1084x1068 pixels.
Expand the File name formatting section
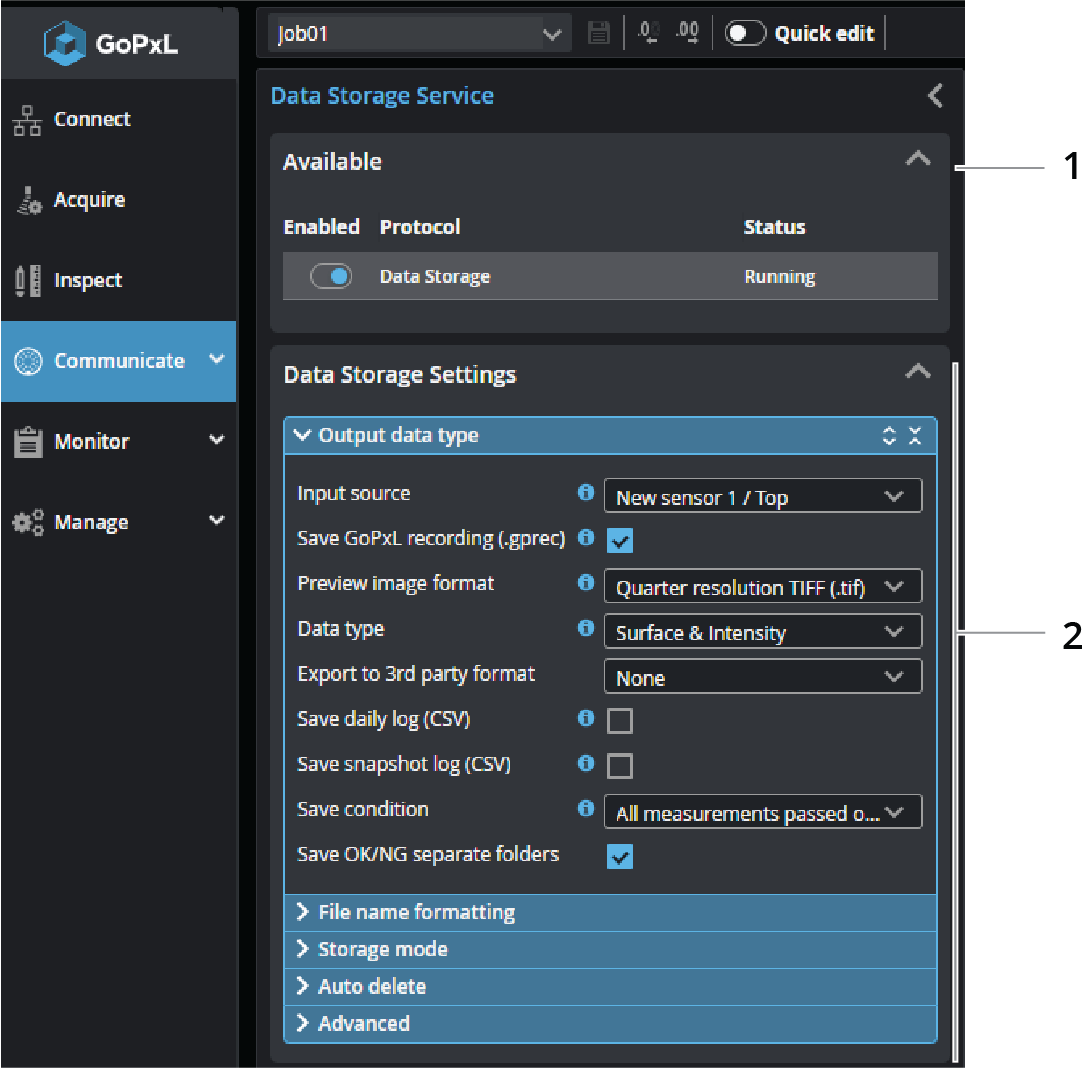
--
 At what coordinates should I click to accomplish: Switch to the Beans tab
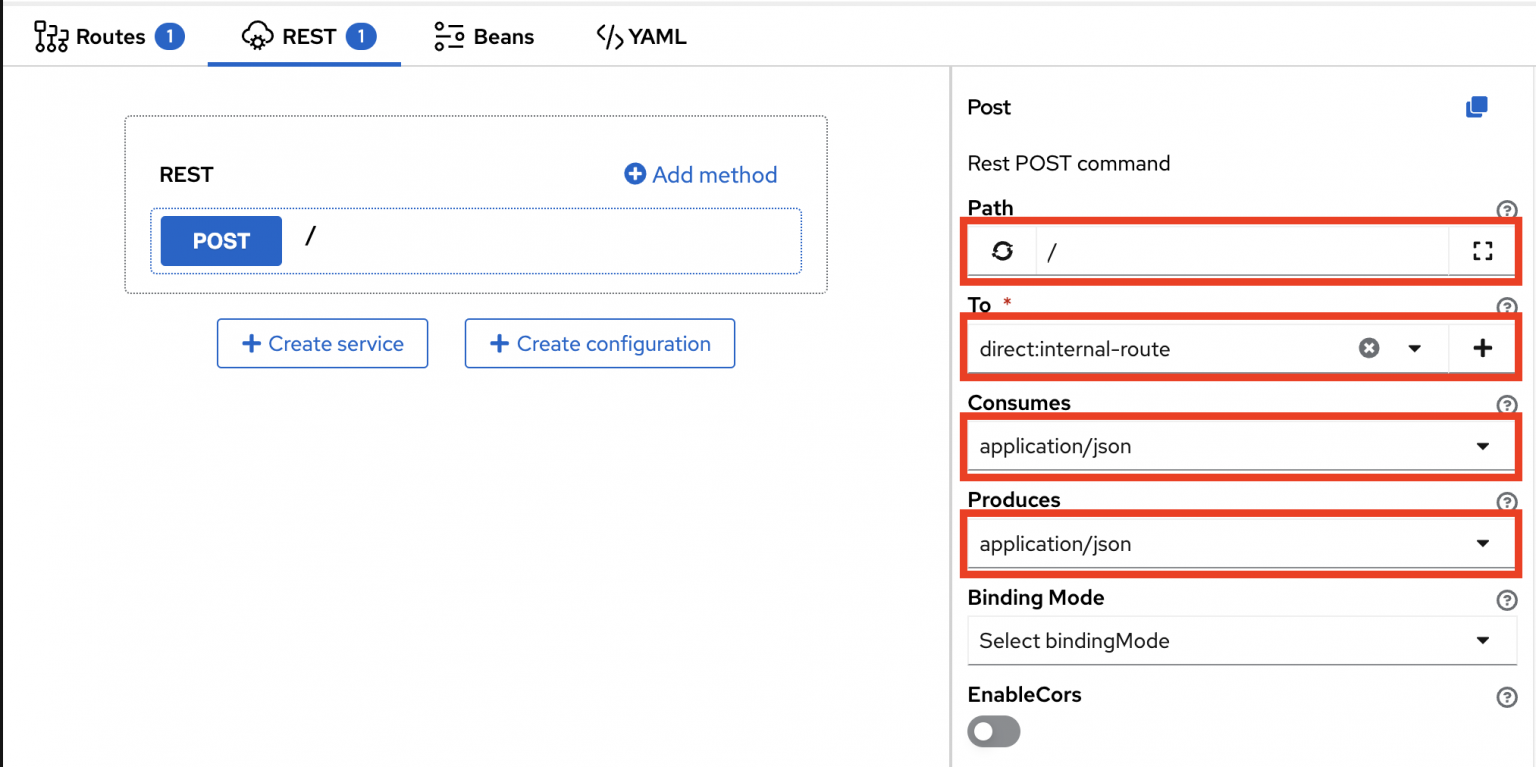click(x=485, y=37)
--
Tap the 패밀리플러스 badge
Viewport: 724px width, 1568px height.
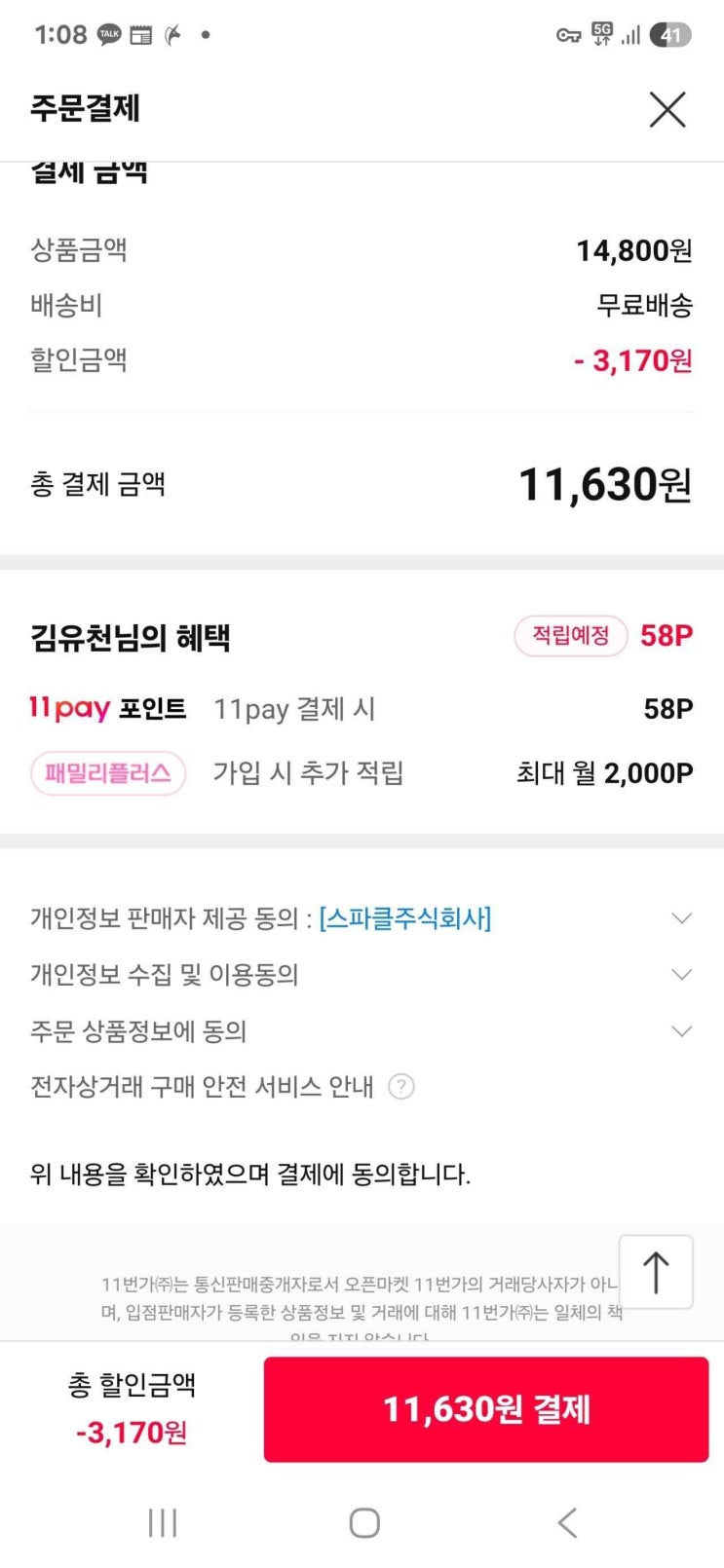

- Problem to solve:
Look through the data above and return exactly the lines from the one that contains "1084x1068 pixels." to the one that contains "Expand the File name formatting section", inclusive, with nothing else.

- Expected output:
1084x1068 pixels.
Expand the File name formatting section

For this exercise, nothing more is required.